[Extracted data entries]
# # # # #

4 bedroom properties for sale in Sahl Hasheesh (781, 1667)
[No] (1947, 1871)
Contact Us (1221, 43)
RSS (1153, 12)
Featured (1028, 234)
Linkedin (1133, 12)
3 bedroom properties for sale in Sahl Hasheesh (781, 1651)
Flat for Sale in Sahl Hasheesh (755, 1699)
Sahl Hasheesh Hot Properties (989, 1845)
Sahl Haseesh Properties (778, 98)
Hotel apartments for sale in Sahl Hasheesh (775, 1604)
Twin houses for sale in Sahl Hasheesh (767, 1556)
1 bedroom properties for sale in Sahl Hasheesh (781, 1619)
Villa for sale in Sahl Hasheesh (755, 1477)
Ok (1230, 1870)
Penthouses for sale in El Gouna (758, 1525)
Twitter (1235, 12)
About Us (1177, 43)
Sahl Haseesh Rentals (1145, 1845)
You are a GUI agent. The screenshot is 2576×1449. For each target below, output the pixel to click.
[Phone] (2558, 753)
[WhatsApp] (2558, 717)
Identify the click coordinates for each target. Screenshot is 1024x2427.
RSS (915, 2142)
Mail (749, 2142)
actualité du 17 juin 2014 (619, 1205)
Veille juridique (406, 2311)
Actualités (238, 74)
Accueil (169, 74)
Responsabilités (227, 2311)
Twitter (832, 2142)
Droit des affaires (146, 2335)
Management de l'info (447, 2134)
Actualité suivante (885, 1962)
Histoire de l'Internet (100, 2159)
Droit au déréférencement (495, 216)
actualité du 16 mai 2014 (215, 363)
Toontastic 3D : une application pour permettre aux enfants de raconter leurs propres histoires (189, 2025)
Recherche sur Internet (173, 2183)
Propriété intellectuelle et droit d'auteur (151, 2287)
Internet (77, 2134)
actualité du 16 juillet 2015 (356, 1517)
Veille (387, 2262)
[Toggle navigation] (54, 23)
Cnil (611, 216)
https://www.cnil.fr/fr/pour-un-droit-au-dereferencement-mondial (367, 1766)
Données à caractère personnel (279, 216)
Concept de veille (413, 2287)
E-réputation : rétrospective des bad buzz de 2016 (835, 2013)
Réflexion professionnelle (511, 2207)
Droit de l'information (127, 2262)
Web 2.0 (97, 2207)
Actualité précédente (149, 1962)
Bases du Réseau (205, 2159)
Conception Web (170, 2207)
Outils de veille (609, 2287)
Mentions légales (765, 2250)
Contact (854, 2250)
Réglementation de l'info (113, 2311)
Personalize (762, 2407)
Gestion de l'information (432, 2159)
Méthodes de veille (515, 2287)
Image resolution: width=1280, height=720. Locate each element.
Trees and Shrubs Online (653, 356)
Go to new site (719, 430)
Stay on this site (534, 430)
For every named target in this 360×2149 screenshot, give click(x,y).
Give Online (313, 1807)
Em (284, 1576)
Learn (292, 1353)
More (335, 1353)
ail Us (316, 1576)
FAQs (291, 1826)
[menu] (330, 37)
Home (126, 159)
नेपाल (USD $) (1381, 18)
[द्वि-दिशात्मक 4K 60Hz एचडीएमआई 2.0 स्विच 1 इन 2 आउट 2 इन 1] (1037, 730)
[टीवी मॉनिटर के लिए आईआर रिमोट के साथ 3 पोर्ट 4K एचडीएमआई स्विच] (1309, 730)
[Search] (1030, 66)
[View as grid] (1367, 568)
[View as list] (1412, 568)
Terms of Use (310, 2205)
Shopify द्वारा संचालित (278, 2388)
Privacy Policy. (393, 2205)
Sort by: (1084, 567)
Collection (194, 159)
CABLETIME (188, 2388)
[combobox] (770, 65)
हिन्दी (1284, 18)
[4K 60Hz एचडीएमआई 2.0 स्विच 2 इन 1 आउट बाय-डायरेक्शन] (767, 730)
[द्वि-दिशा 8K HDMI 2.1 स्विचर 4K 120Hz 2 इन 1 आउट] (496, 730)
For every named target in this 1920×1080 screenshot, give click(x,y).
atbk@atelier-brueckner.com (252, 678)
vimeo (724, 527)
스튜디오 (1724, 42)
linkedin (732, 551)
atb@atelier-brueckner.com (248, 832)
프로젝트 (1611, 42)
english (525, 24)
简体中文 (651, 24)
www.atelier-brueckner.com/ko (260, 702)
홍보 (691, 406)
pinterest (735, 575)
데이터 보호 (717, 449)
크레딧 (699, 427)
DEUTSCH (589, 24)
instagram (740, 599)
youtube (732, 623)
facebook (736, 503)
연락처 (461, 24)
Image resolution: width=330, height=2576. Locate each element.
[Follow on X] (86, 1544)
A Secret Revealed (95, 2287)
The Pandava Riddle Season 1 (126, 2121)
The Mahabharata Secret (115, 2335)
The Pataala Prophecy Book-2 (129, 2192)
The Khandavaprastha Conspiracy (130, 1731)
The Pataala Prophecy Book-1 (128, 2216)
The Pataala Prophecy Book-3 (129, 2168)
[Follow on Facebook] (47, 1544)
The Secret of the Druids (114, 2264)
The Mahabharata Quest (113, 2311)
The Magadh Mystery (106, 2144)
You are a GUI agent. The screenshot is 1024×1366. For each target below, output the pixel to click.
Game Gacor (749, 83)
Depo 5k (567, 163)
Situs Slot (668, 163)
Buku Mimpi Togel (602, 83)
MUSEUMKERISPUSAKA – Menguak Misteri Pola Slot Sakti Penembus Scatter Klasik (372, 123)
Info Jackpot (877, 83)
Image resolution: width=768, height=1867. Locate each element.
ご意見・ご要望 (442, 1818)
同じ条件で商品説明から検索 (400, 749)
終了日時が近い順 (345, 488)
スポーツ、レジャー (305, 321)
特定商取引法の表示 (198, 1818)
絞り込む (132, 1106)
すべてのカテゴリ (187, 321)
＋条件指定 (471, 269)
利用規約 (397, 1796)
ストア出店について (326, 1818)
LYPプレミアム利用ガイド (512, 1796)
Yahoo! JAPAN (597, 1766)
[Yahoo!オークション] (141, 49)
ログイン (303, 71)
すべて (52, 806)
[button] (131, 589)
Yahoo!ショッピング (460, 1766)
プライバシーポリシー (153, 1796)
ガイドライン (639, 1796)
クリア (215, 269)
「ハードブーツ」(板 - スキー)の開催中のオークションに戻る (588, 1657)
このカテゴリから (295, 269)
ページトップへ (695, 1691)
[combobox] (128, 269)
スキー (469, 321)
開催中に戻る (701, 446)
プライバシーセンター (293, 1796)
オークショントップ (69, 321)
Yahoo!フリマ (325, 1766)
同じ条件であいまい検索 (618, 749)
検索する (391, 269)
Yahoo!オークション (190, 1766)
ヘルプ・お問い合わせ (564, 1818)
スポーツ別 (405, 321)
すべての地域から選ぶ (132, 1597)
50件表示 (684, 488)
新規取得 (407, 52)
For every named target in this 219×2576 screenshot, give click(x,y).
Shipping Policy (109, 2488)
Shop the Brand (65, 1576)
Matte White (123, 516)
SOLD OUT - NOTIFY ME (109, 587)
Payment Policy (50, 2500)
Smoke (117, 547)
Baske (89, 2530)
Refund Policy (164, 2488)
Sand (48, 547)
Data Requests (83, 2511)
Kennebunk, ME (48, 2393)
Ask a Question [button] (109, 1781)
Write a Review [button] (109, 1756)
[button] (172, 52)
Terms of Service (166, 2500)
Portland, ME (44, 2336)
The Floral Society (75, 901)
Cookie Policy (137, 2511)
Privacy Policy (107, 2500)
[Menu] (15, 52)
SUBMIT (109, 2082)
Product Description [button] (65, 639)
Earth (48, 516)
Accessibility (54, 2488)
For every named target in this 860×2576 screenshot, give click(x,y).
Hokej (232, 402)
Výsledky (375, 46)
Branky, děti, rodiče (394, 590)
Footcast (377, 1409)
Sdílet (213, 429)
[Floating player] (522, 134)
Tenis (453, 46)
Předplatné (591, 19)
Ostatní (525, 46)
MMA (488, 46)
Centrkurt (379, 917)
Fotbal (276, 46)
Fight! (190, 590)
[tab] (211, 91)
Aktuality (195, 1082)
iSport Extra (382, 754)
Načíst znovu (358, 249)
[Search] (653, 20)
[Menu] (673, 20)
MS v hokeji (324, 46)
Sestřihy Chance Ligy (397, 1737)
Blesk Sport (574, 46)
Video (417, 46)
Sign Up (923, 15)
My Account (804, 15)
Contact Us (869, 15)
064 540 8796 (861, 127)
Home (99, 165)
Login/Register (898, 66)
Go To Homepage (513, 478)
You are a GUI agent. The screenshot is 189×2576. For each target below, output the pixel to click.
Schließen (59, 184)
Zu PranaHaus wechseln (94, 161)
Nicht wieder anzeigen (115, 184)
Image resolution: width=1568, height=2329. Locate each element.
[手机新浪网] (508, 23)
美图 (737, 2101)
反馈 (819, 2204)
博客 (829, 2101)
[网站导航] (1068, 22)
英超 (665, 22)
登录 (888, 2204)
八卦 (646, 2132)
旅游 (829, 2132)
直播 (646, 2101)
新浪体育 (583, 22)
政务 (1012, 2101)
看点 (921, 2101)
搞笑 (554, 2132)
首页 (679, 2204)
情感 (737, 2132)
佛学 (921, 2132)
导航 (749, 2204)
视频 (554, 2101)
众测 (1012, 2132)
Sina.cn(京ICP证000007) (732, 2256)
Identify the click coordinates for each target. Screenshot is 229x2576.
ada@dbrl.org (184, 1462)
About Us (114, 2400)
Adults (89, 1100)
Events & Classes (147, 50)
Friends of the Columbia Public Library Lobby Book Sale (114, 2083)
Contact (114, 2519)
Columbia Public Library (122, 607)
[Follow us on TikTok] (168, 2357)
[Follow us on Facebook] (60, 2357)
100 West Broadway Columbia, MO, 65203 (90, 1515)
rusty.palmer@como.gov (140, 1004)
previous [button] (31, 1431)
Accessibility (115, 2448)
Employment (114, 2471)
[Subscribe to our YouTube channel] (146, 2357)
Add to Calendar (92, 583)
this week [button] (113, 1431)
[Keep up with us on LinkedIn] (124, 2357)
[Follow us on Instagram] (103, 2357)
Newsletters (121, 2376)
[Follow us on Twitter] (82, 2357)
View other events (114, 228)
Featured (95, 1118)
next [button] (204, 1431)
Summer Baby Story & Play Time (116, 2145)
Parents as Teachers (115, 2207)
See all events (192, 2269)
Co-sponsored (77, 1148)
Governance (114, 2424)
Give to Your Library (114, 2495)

# # # # #

From the entries above, return exactly the line containing "Baske (89, 2530)", the line containing "Go To Homepage (513, 478)", and all lines between, and nothing else.

SOLUTION TO THE PROBLEM -
Baske (89, 2530)
Refund Policy (164, 2488)
Sand (48, 547)
Data Requests (83, 2511)
Kennebunk, ME (48, 2393)
Ask a Question [button] (109, 1781)
Write a Review [button] (109, 1756)
[button] (172, 52)
Terms of Service (166, 2500)
Portland, ME (44, 2336)
The Floral Society (75, 901)
Cookie Policy (137, 2511)
Privacy Policy (107, 2500)
[Menu] (15, 52)
SUBMIT (109, 2082)
Product Description [button] (65, 639)
Earth (48, 516)
Accessibility (54, 2488)
For every named target in this 860×2576 screenshot, give click(x,y).
Hokej (232, 402)
Výsledky (375, 46)
Branky, děti, rodiče (394, 590)
Footcast (377, 1409)
Sdílet (213, 429)
[Floating player] (522, 134)
Tenis (453, 46)
Předplatné (591, 19)
Ostatní (525, 46)
MMA (488, 46)
Centrkurt (379, 917)
Fotbal (276, 46)
Fight! (190, 590)
[tab] (211, 91)
Aktuality (195, 1082)
iSport Extra (382, 754)
Načíst znovu (358, 249)
[Search] (653, 20)
[Menu] (673, 20)
MS v hokeji (324, 46)
Sestřihy Chance Ligy (397, 1737)
Blesk Sport (574, 46)
Video (417, 46)
Sign Up (923, 15)
My Account (804, 15)
Contact Us (869, 15)
064 540 8796 (861, 127)
Home (99, 165)
Login/Register (898, 66)
Go To Homepage (513, 478)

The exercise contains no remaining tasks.